++++ Text provided
Or even better if a DW member was to book their car in week before they could collect it on that Meet for everyone to see , would be a bit special for all parties

kelly

www.kdsdetailing.co.uk


----------



## great gonzo (Nov 4, 2010)

Please count me in for this!
Do you think it would be ok to bring one of my sons he's 13?
Cheers Gonz!


----------



## -Kev- (Oct 30, 2007)

more the merrier, start 'em young and all that


----------



## -Kev- (Oct 30, 2007)

Shinearama now confirmed as attending and trading on the day, make sure to bring plenty of money  :thumb:


----------



## turboyamaha (Nov 18, 2010)

Brakes were perfect Kev! Thanks for your help!!


----------



## -Kev- (Oct 30, 2007)

cool, no problemo :thumb:


----------



## The_Bouncer (Nov 24, 2010)

Anyone mind if I stick my head in & pop along ? - seems to good an op to meet some of you.

:thumb:


----------



## -Kev- (Oct 30, 2007)

yeah, course :thumb:


----------



## Alan H (Jun 28, 2009)

I would love to come along to something like this, but I think this one is a bit too far from the Midlands....


----------



## -Kev- (Oct 30, 2007)

few people from your neck of the woods are coming along...


----------



## Kaz_CC (Jan 23, 2012)

Alan H said:


> I would love to come along to something like this, but I think this one is a bit too far from the Midlands....
++++++++
++++ The records
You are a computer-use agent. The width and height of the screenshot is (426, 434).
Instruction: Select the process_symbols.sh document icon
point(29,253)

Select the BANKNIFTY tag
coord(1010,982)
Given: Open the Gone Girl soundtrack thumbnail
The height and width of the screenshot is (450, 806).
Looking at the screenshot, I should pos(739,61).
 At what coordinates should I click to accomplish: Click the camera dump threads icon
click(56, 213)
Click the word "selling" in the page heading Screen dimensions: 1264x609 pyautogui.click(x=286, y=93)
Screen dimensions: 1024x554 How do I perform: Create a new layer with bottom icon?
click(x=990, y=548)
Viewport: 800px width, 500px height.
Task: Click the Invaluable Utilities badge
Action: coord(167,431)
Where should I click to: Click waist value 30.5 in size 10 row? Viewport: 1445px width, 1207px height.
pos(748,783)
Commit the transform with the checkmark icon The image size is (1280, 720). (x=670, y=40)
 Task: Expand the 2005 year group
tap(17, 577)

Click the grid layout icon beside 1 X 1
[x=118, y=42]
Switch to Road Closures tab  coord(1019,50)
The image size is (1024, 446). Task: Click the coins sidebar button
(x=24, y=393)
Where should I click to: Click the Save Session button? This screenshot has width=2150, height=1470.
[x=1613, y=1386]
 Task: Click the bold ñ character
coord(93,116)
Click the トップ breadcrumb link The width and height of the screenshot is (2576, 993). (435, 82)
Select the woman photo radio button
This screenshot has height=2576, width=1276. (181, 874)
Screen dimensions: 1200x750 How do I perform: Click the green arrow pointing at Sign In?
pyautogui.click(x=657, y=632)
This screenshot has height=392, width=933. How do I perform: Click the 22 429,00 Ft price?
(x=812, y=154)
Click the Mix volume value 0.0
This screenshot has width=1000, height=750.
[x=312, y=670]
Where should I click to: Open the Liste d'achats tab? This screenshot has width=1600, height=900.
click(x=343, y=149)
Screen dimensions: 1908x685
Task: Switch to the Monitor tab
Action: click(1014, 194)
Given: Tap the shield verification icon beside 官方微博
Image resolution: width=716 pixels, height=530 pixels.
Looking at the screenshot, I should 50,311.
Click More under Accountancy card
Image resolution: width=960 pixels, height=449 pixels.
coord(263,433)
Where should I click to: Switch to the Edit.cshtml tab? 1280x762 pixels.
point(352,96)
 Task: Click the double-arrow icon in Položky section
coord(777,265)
++++++++
◆ **Requirements**
1 - Replace "Select" with "Choose" in the stretch of rows from the start of the rows through the line containing "coord(1010,982)", leaving everything else unchanged, and return only those lines.
2 - Finish out the forum thread about the detailing meet by writing the next part from where it stops.
The forum thread and the rows are separate material with no connection to each other.

◆ **Written answers**
1 -
You are a computer-use agent. The width and height of the screenshot is (426, 434).
Instruction: Choose the process_symbols.sh document icon
point(29,253)

Choose the BANKNIFTY tag
coord(1010,982)

2 -
Lee's going - He's a Tipton lad


----------



## ant_s (Jan 29, 2009)

Alan H said:


> I would love to come along to something like this, but I think this one is a bit too far from the Midlands....


Yeah I wanna get down to this too, maybe if a few jump in together? My car definately isnt a car worth showing near any detailers lol.


----------



## Alan H (Jun 28, 2009)

Kaz_CC said:


> Lee's going - He's a Tipton lad


Sorry for my ignorance. Who's Lee? What's his useranme?

I've seen that Russ is going (Midlands Car Care)

And obviously you're going to attend........


----------



## Alan H (Jun 28, 2009)

ant_s said:


> Yeah I wanna get down to this too, maybe if a few jump in together? My car definately isnt a car worth showing near any detailers lol.


Neither is mine.

More RDS that at an RDS festival.......:doublesho


----------



## -Kev- (Oct 30, 2007)

Lee @ concours car care (Kaz's hubby )


----------



## -Kev- (Oct 30, 2007)

ant_s said:


> Yeah I wanna get down to this too, maybe if a few jump in together? My car definately isnt a car worth showing near any detailers lol.


don't worry about that ant, this isn't a concours show 
(if i get the new car im looking at in time, its unlikely to see a wash before this let alone a proper detail lol)


----------



## Alan H (Jun 28, 2009)

-Kev- said:


> Lee @ concours car care (Kaz's hubby )


Understand now....

Sorry KazCC, I'm unaware of links between people.

I live in a world all on my own most of the time....lol


----------



## MidlandsCarCare (Feb 18, 2006)

Happy to have a couple in with me?


----------



## -Kev- (Oct 30, 2007)

running a taxi service now too Russ?


----------



## Alan H (Jun 28, 2009)

MidlandsCarCare said:


> Happy to have a couple in with me?


I can't commit to this at the moment anyway because I don't know my wifes shifts, but if you wouldn't mind and I can attend. Obviously silver would cross your palm for juice....


----------



## ant_s (Jan 29, 2009)

Alan H said:


> Neither is mine.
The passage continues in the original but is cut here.